The part to set down runs from the first line of the data below through the line with "You are a computer-use agent.", inclusive; write it exactly and leave out the pictures.

» INPUT RECORDS:
• • •

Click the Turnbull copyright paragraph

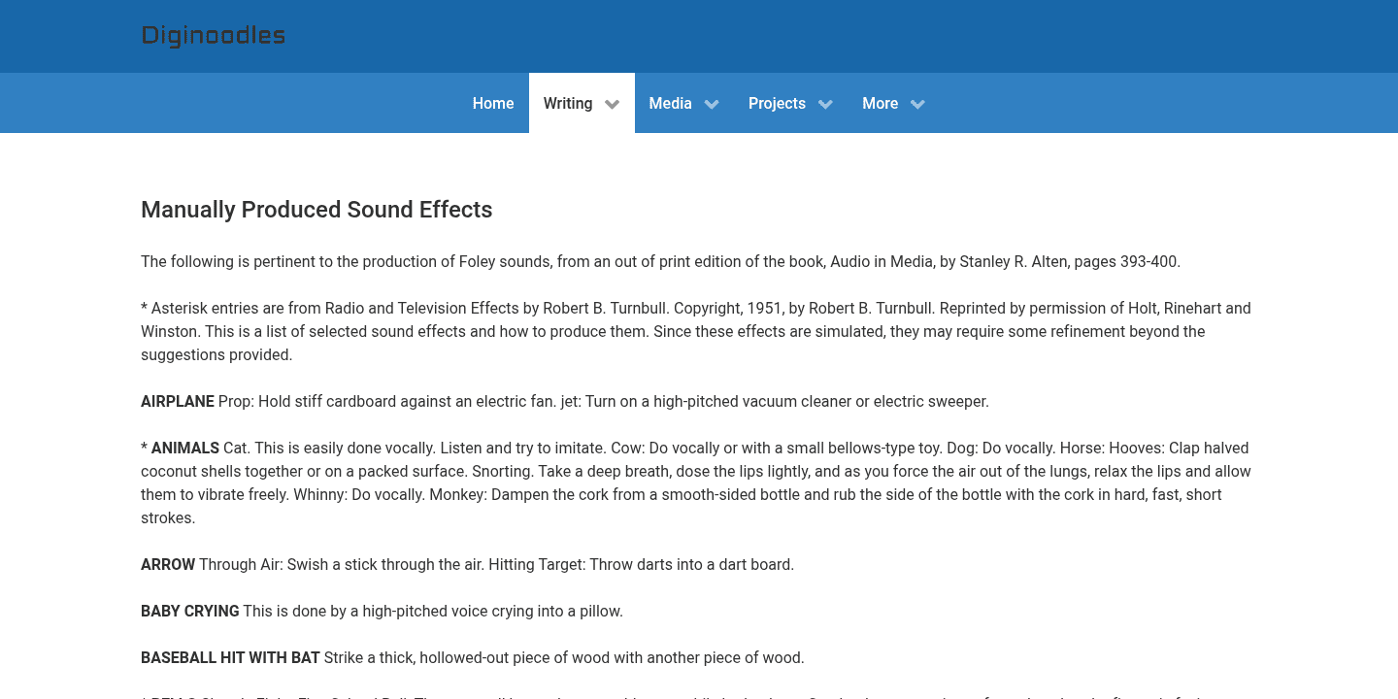point(695,331)
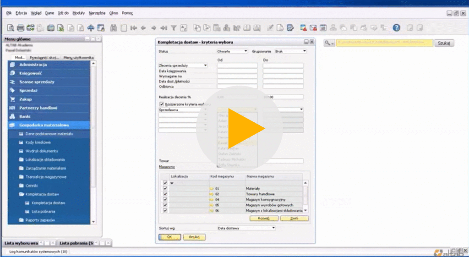Go to the last record arrow icon
The width and height of the screenshot is (469, 257).
pos(164,28)
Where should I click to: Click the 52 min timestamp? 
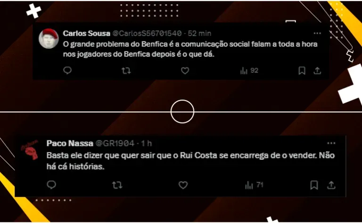pos(199,33)
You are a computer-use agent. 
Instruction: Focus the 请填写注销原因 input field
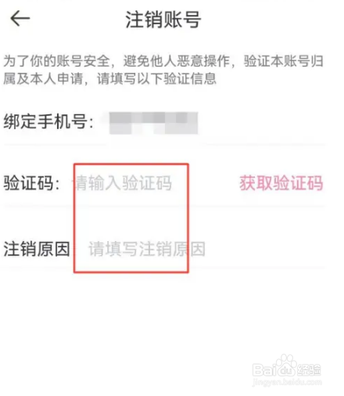pyautogui.click(x=147, y=249)
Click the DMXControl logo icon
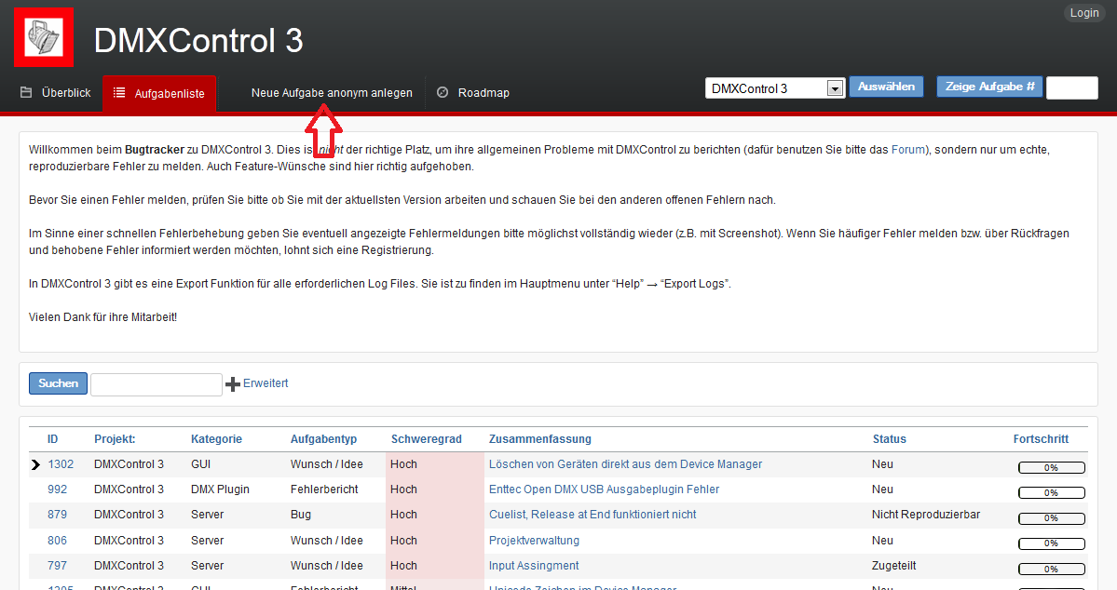 (44, 37)
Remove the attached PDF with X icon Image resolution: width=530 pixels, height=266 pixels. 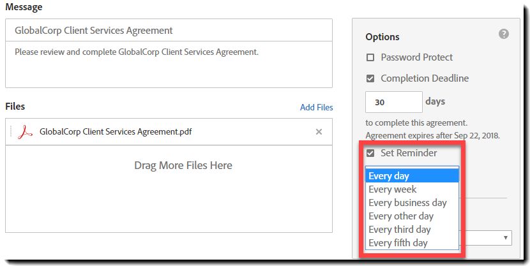pos(319,132)
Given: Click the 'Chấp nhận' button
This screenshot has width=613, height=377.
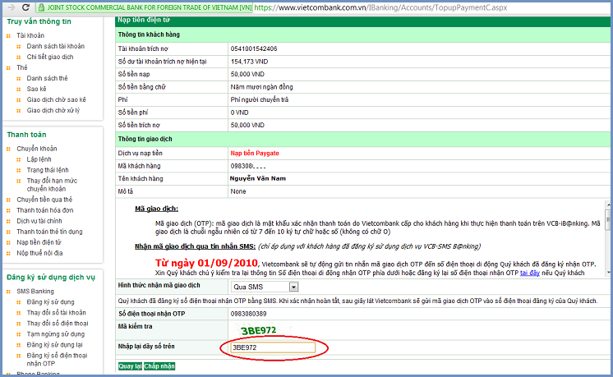Looking at the screenshot, I should coord(160,366).
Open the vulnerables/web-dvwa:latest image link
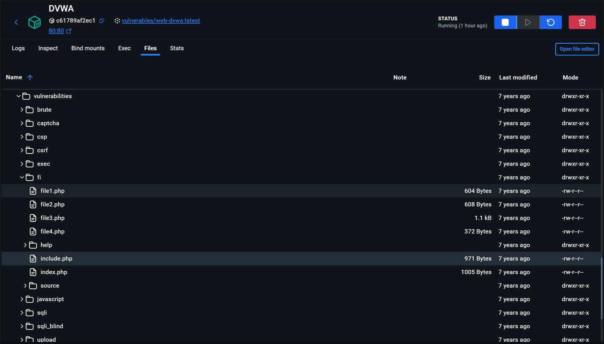This screenshot has width=604, height=344. [161, 21]
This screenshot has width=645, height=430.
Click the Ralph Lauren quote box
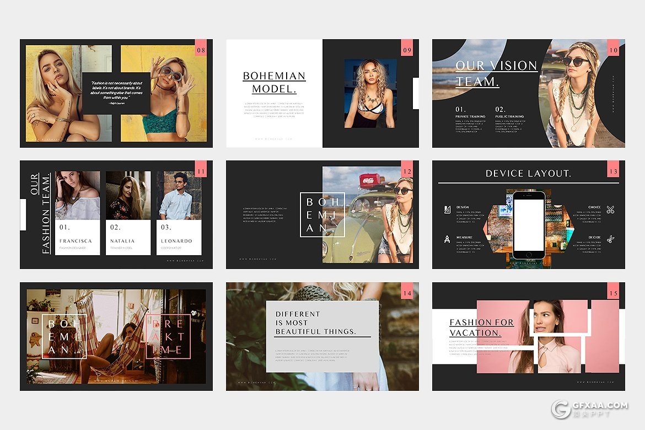pos(116,93)
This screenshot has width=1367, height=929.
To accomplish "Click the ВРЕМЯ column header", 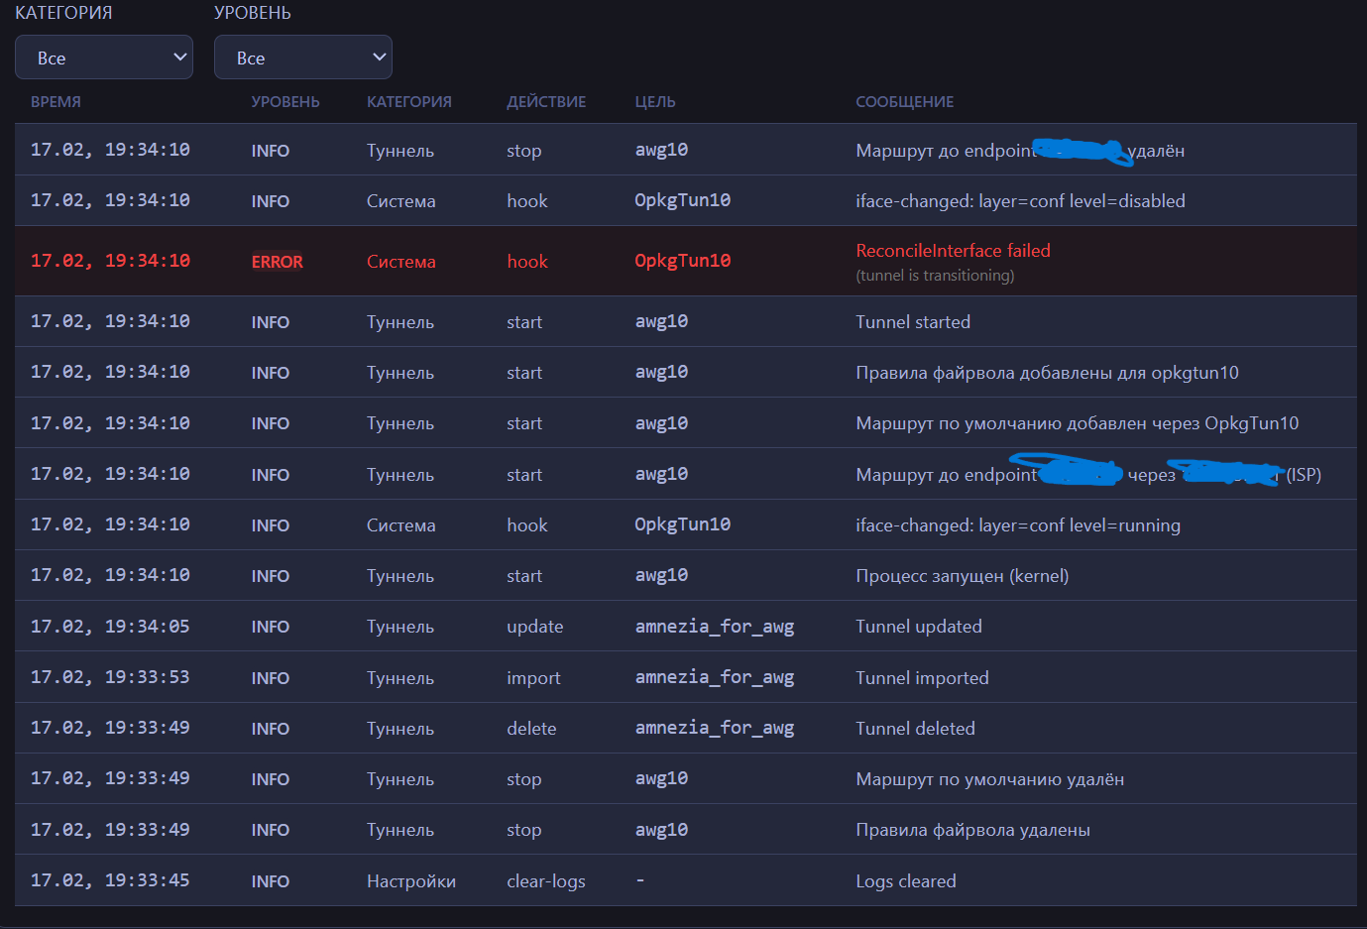I will pos(56,102).
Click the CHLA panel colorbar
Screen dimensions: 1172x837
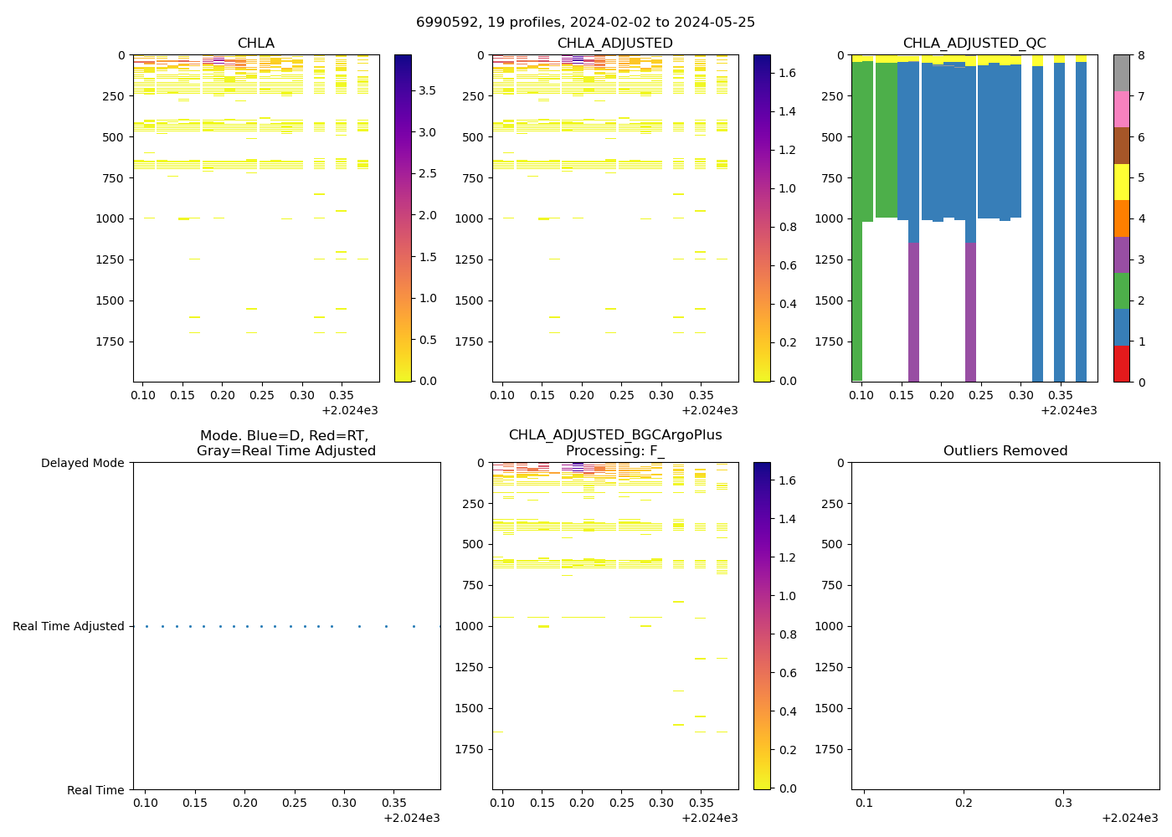403,218
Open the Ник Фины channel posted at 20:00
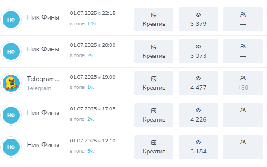This screenshot has width=267, height=167. [x=43, y=49]
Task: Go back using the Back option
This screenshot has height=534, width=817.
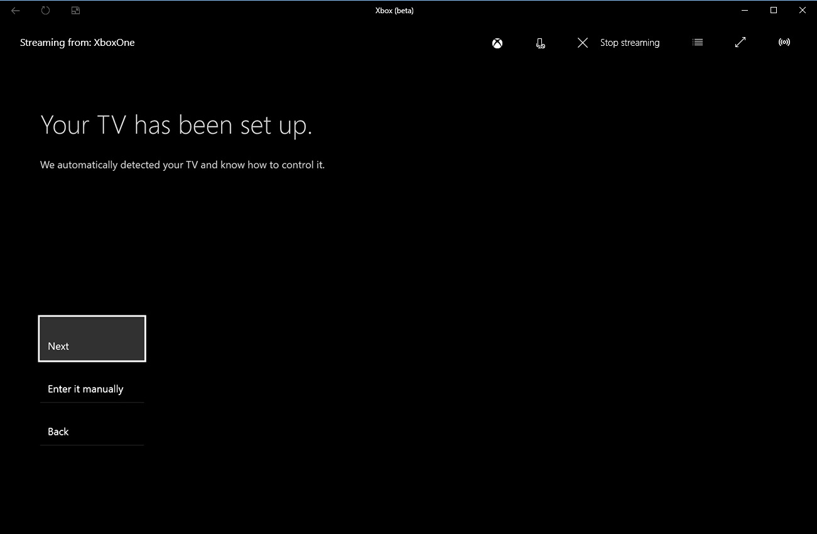Action: click(x=58, y=431)
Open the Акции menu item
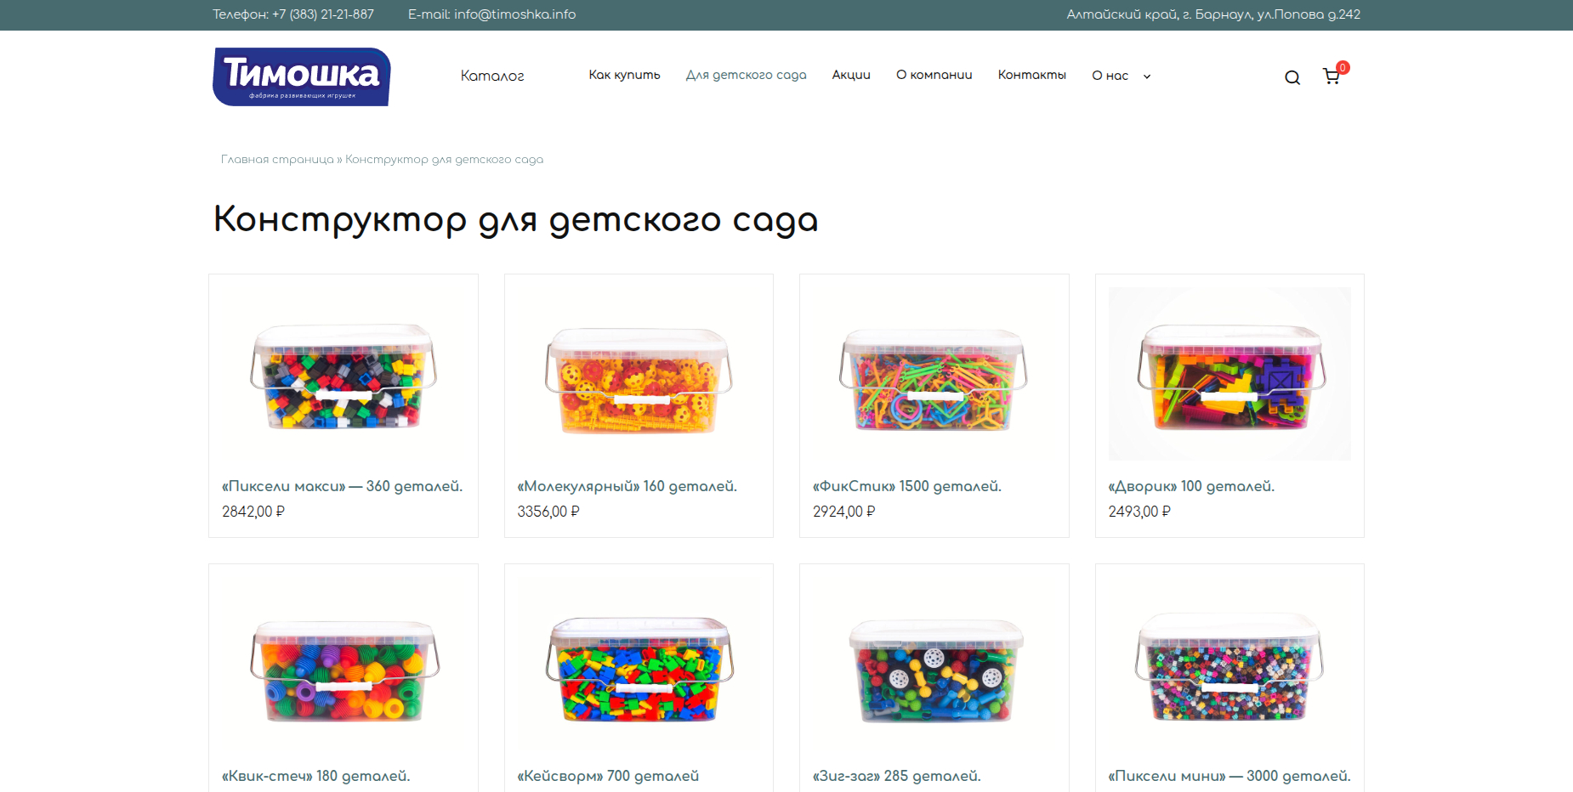 point(851,75)
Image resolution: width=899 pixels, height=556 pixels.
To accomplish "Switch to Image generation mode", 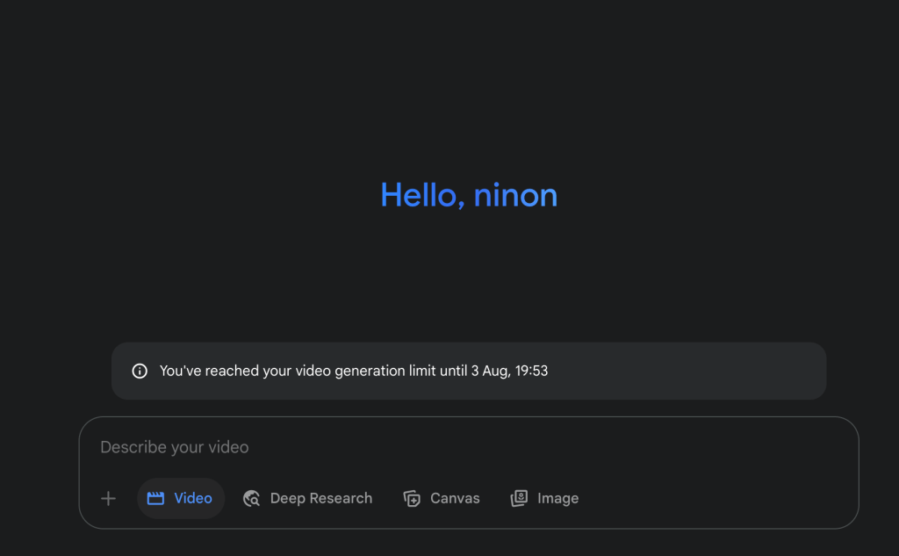I will 545,499.
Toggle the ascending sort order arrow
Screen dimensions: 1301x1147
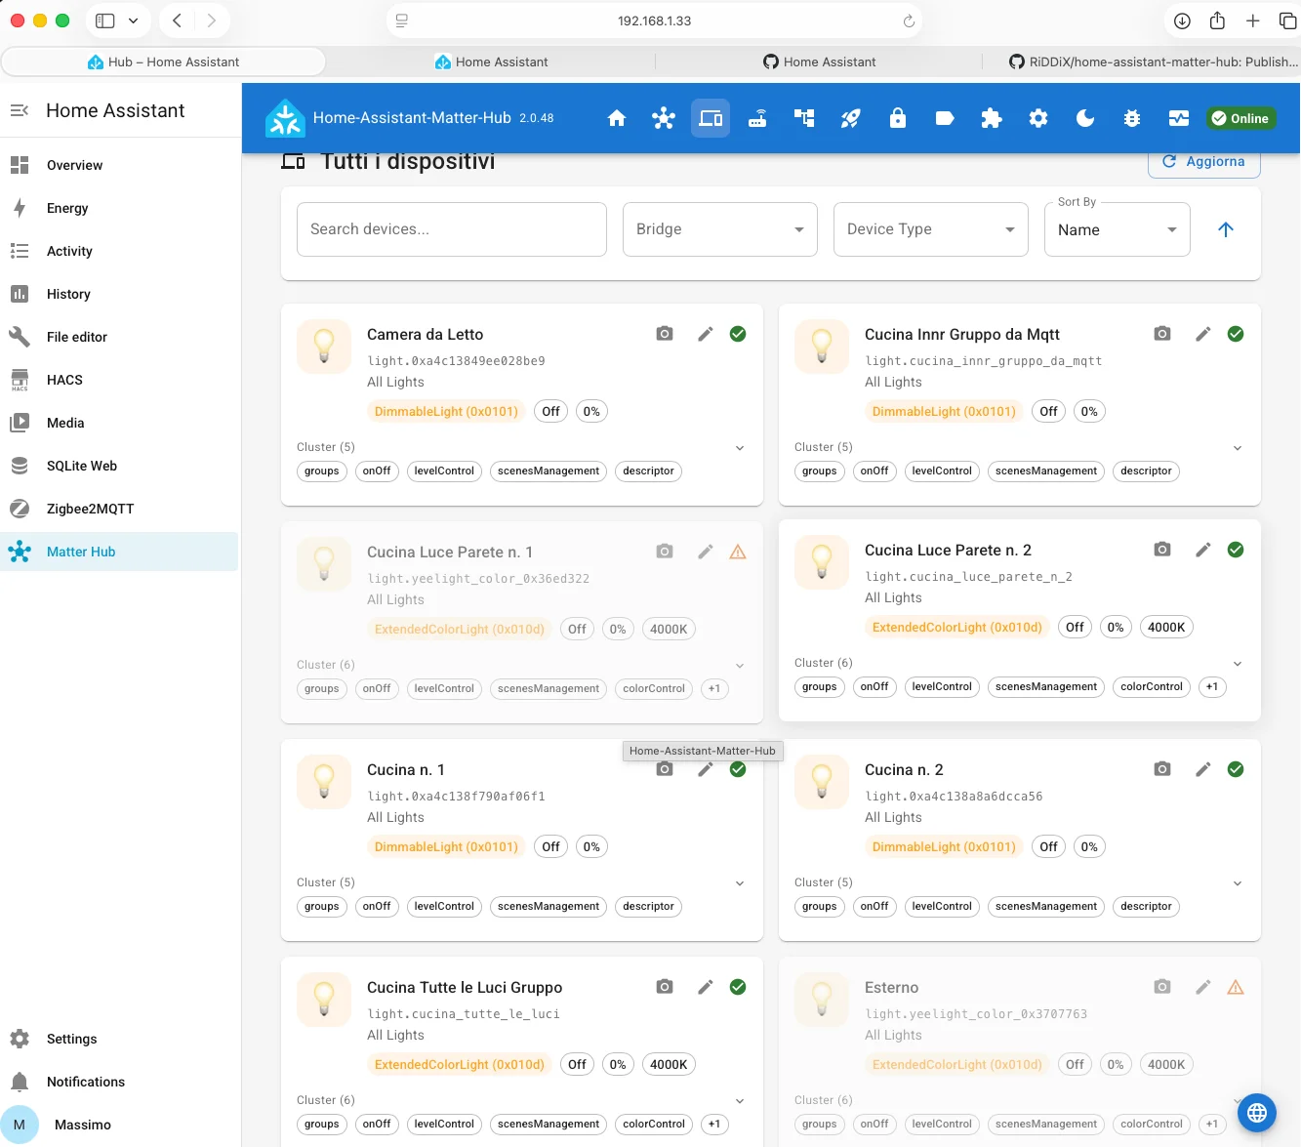pos(1226,229)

• • •

» EXERCISE SOLUTION:
Click the Turnbull copyright paragraph

point(695,331)
Go to the last record arrow icon
The width and height of the screenshot is (469, 257).
pos(164,28)
Where should I click to: Click the 52 min timestamp? 
pos(199,33)
You are a computer-use agent. 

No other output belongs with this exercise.